**What is expected**
Please continue the project write-up on types of data below, picking up right after its last sentence.

**Page text**

Project 2
This project involves 4 questions on types of data, correlations, data transformation, and data visualization.
Question 1
Describe continuous, ordinal and nominal data. Provide examples of each. Describe a model of your own construction that incorporates variables of each type of data. You are perfectly welcome to describe your model using english rather than mathematical notation if you prefer. Include hypothetical variables that represent your features and target.
Below are descriptions of continuous, ordinal, and nominal data, as well as examples for each.
Continuous data is data that can take any value within a range. An example would be measuring people’s height. Heights do not come in set intervals, like 5’ 4”, but instead can be any smaller decimal, for instance a number like 5’ 4.125”.
Ordinal data is both named and ordered. An example of ordinal data would be a political scale that goes Extremely Conservative - Moderately Conservative - Moderate - Moderately Liberal - Extremely Liberal. This scale is Ordinal data because the data has names (not numeric values) and has an order (the scale wouldn’t make sense if we were to put Extremely Liberal and Extremely Conservative on the same side).

**Source material**
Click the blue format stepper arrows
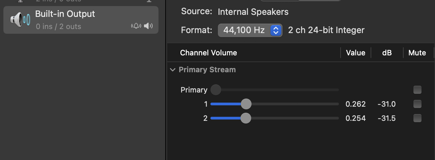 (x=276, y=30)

**Solved problem**
Nominal data is named, but not ordered. An example of nominal data would be a survey question asking what type of urban area respondents live in, with set responses like “suburbs”, “cities”, and “towns”. The possible responses each have names, but their order can be mixed up without affecting the question at all.
We can use the above examples to create an example model that includes variables from each type of data. Lets say we believe that height, political leaning, and the urban area that people live (our features) in can predict how much people like going to movie theaters (our target). We can start creating our model by assigning each of our variables, or features, a variable name. We will use the following classifications:
x = Height
y = Political Leaning
z = Urban Area
a = Likelihood of Enjoying Going to Movie Theaters (this is our target)
For simplicity’s sake, lets say that we have found multiple studies that indicate that height, political leaning, and urban area each have an equal effect on the likelihood of someone liking visits to the movie theater. If we know each variable has a direct positive relationship with likelihood of enjoying going to movie theaters, we can then make our model the following: a = x + y + z. But how do we plug our nominal and ordinal data in to get a numeric prediction for how likely movie theater enjoyment is for our respondents? By assigning numeric values to the named variables. For political leaning, we can assign each value 1-5 in order from most to least conservative. For the urban area, we can do the same in assigning 1 to towns, 2 to suburbs, and 3 for cities. By assigning each name to numbers, we can plug in each value to get a return value for our target. This is a relatively simplistic model, but in my mind gets across the point of how features interact to predict the target. The variables may be nonsensical, but they can be replaced with other variable names for the same effect.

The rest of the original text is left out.